AME - transcoding 1080i DNxHD 120 footage to 1080p H.264 - how long?

Discussion in 'Digital Video' started by OneAnswer, Dec 24, 2014.

  1. OneAnswer macrumors member

    Sep 20, 2014

    I have to transcode around 150 hours of DNxHD 120 footage (25 fps, 1080i) via Adobe Media Encoder to H.264 MP4 files.
    I use the "HD 1080i 25" preset (Level 4.1, VBR, 1 pass, target bitrate 32 Mbps) and it takes two i7 CPUs (3770k and 4790k in two machines) roughly 1 minute to render 40 to 50 seconds of footage.
    AME is only using 50 to 60 percent of the CPU.
    HandBrake would produces similar transcoding durations with lower quality settings.

    The source clips are QT Reference files (MOV and WAV, MOVs linking to MXF files in Avid MediaFiles folder).
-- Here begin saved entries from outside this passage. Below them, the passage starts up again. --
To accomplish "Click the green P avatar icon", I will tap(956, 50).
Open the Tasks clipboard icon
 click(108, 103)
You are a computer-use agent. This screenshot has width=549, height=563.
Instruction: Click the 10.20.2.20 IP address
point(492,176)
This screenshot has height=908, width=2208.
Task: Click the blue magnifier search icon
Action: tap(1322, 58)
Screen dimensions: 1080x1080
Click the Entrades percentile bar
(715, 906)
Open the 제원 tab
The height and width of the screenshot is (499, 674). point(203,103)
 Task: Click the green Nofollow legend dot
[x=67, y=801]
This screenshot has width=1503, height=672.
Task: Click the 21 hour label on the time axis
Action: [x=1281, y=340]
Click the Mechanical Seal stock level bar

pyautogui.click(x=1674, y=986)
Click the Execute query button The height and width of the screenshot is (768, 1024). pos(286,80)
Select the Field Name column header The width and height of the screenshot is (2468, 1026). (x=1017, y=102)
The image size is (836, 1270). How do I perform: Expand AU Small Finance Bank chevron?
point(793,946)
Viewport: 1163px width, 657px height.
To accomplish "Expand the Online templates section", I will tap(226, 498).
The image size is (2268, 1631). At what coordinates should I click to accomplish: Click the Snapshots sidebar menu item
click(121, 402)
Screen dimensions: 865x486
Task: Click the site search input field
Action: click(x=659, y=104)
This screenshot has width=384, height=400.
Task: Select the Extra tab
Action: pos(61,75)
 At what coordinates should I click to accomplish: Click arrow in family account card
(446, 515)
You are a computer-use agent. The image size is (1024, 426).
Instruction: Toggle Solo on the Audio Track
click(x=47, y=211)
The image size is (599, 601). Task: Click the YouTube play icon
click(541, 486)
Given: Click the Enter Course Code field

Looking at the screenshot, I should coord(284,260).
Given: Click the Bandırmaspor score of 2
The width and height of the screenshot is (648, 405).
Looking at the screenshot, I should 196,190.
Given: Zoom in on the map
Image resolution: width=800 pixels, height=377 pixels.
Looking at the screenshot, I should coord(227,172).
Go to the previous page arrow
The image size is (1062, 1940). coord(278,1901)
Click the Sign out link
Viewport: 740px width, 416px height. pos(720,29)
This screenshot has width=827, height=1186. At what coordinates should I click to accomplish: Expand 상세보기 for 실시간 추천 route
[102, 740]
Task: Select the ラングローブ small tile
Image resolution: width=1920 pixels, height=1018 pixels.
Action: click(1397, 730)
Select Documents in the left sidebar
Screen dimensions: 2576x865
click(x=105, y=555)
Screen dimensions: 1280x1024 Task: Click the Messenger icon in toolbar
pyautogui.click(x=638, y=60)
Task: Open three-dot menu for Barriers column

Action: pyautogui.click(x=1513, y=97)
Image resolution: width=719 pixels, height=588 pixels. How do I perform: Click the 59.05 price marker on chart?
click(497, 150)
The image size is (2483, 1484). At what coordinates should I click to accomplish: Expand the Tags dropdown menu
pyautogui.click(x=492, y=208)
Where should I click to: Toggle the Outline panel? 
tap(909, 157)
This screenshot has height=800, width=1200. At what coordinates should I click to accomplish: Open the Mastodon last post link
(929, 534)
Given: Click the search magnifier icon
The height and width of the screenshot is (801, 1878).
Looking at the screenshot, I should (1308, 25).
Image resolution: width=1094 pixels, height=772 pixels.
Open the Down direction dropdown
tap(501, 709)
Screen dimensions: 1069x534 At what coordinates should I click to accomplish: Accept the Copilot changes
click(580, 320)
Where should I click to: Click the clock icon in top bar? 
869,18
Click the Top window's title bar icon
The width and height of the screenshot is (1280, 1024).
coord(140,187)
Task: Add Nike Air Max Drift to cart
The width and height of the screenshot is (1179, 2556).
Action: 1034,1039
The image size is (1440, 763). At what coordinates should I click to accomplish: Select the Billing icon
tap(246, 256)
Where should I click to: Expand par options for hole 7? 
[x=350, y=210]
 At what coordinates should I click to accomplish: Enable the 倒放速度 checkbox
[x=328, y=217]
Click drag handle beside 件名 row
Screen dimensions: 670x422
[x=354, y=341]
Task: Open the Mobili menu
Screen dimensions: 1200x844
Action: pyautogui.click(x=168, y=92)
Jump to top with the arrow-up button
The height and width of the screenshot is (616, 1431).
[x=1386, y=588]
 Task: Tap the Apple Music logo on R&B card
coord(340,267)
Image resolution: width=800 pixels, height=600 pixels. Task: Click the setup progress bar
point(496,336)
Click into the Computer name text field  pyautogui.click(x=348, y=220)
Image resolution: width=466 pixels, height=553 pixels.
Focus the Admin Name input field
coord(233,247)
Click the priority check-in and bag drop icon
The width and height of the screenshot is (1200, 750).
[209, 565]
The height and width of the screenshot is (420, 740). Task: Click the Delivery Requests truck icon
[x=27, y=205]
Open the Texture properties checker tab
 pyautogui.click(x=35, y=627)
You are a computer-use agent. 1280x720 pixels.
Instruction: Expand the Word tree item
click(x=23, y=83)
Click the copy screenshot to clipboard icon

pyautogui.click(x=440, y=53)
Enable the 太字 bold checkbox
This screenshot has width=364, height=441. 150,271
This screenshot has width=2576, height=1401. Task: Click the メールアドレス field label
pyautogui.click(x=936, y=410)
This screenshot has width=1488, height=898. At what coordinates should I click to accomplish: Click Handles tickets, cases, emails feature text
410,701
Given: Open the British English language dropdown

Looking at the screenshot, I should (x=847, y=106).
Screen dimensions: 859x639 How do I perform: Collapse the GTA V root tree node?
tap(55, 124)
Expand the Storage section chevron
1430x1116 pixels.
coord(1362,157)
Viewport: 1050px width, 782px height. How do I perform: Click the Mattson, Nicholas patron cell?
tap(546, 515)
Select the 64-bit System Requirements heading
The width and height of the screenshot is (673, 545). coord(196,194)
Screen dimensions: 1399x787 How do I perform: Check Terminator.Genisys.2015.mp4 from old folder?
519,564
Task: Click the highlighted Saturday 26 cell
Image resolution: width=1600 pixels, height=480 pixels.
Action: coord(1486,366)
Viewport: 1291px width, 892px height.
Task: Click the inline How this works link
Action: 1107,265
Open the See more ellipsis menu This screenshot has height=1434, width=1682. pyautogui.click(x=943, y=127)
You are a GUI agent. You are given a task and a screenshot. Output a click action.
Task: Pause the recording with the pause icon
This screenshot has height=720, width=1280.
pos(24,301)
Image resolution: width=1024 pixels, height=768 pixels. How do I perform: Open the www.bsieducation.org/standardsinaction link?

    Is DNxHD the reason for the "delay"?

    PS: I use AME CC 2014 on OS X 10.8.5 (3770k) and OS X 10.10.1 (4790k).
  2. handsome pete macrumors 68000

    Aug 15, 2008
    Have you encoded any other types of files to get a comparison on times? Encoding 120 hours of footage is going to take an enormous amount of time regardless. However, if there is an issue, I'm thinking it might have to do with encoding via the reference files. See if you can encode a dnxhd file directly and see what kind of result that gets you.
  3. OneAnswer thread starter macrumors member

    Sep 20, 2014
    Thanks for the reply.

    Initial testing showed me, that using Same as Source QT .mov files did take the same amount of time, even a bit longer, since those .mov files had to be written, and 25 GB takes longer to write than 300 MB .wav + 300 KB .mov file, times 400 or so.
    But I am almost finished, it took my two computers almost a week.
  4. kohlson macrumors 68000

    Apr 23, 2010
    Seems about right. 7 days is 168 hours, and you were doing about 1:1 in your initial test run. The contention could be in several places that you might affect: Read/input, memory, CPU, output/write. But you could have spent days trying to figure it out, and it sounds like most of this was pretty automated. If it produced the desired result then it seems like it worked out. So, roughly, what was the size of input, and the resulting output?
  5. OneAnswer thread starter macrumors member

    Sep 20, 2014
    I have two i7 quad core desktop CPUs (3770K and 4790K), both CPUs were used between 50 to 60 (out of 100) percent, the 32 GB of RAM were hardly used (4 GB for AME), read and write speeds were normal (all HDDs are capable of 120 MB/s and much more, they hardly went to 60 MB/s, but only after the transcoding process).

    The size of the input was around 10 TB, the size of the output was around 2 TB and less.
  6. joema2 macrumors 65816


    Sep 3, 2013
    Since you're doing single-pass H.264 and have a 4790K available, in theory transcoding software that uses the chip's on-board Quick Sync transcoder would be the fastest. FCP X supports that, and Handbrake does (Windows version only). I don't think AME does but am not sure.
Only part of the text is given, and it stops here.